Exercise requirements » Reproduce each entry below in full, exactly as it was given.

Supplied material »
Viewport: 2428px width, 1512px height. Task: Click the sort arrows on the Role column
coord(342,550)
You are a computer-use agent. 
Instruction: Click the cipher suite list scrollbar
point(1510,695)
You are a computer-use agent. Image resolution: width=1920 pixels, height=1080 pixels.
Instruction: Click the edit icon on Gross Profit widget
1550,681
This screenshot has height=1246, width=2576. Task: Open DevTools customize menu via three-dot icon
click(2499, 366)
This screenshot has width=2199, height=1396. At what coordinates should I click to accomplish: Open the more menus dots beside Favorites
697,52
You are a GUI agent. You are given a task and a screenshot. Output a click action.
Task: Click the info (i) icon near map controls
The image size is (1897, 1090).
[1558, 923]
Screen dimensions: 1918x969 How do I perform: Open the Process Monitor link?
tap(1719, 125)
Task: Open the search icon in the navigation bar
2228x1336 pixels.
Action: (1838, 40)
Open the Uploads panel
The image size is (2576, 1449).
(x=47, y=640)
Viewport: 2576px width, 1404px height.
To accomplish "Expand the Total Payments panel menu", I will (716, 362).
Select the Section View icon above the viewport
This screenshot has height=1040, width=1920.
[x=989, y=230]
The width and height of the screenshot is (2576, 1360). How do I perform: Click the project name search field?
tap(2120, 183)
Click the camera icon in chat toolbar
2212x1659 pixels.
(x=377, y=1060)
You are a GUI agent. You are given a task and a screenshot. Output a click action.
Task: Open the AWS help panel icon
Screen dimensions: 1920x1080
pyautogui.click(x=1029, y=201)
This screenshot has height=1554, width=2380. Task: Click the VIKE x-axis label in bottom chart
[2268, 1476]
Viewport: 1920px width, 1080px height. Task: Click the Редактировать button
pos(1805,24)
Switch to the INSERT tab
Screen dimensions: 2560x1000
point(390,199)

Response for this exercise »
Viewport: 2428px width, 1512px height. Task: Click the sort arrows on the Role column
coord(342,550)
You are a computer-use agent. 
Instruction: Click the cipher suite list scrollbar
point(1510,695)
You are a computer-use agent. Image resolution: width=1920 pixels, height=1080 pixels.
Instruction: Click the edit icon on Gross Profit widget
1550,681
This screenshot has height=1246, width=2576. Task: Open DevTools customize menu via three-dot icon
click(2499, 366)
This screenshot has width=2199, height=1396. At what coordinates should I click to accomplish: Open the more menus dots beside Favorites
697,52
You are a GUI agent. You are given a task and a screenshot. Output a click action.
Task: Click the info (i) icon near map controls
The image size is (1897, 1090).
[1558, 923]
Screen dimensions: 1918x969 How do I perform: Open the Process Monitor link?
tap(1719, 125)
Task: Open the search icon in the navigation bar
2228x1336 pixels.
Action: (1838, 40)
Open the Uploads panel
The image size is (2576, 1449).
(x=47, y=640)
Viewport: 2576px width, 1404px height.
To accomplish "Expand the Total Payments panel menu", I will (716, 362).
Select the Section View icon above the viewport
This screenshot has height=1040, width=1920.
[x=989, y=230]
The width and height of the screenshot is (2576, 1360). How do I perform: Click the project name search field?
tap(2120, 183)
Click the camera icon in chat toolbar
2212x1659 pixels.
(x=377, y=1060)
You are a GUI agent. You are given a task and a screenshot. Output a click action.
Task: Open the AWS help panel icon
Screen dimensions: 1920x1080
pyautogui.click(x=1029, y=201)
This screenshot has height=1554, width=2380. Task: Click the VIKE x-axis label in bottom chart
[2268, 1476]
Viewport: 1920px width, 1080px height. Task: Click the Редактировать button
pos(1805,24)
Switch to the INSERT tab
Screen dimensions: 2560x1000
point(390,199)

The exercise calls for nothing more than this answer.